EXERCISE DETAILS =
Count the lines below that contain the string "height", matching case exactly, and reply with the number only.

------------------------------------------------------------------------

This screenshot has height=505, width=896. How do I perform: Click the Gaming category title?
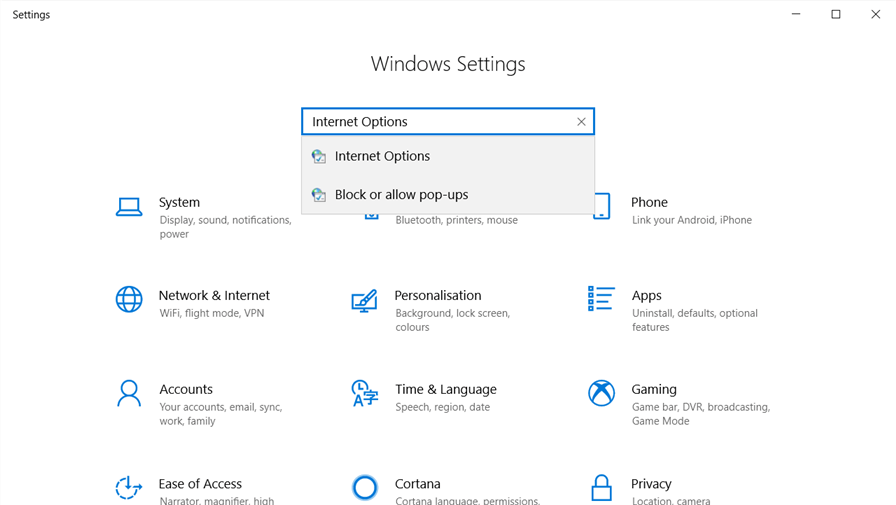pos(654,389)
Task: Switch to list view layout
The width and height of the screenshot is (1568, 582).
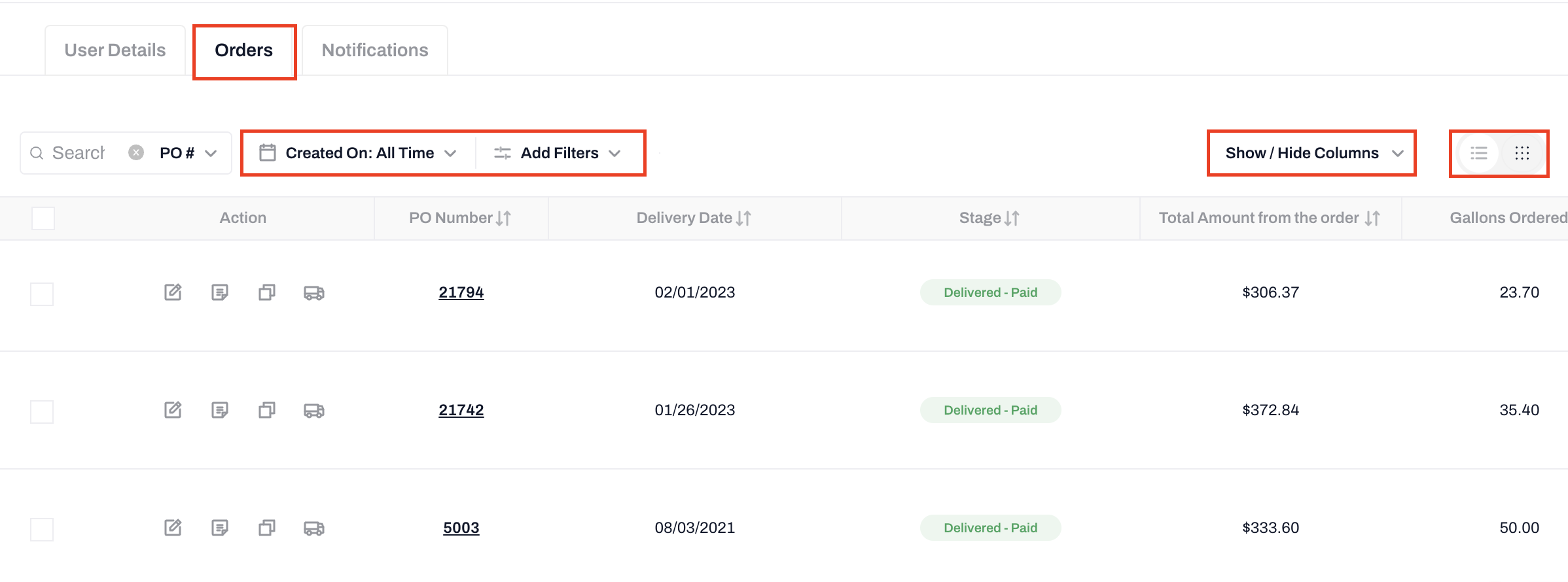Action: (x=1479, y=153)
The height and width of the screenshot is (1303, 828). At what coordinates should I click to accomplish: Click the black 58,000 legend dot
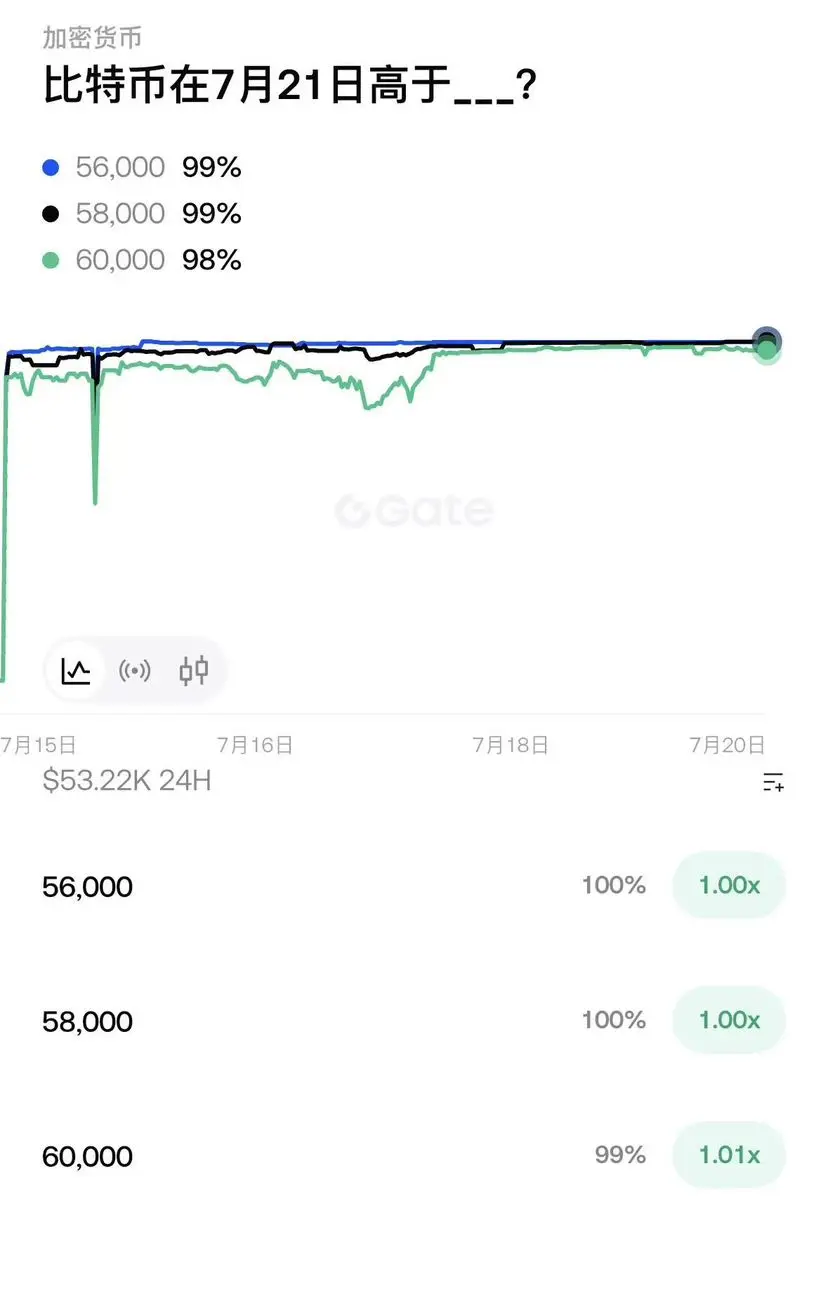(x=51, y=214)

------------------------------------------------------------------------

SOLUTION =
3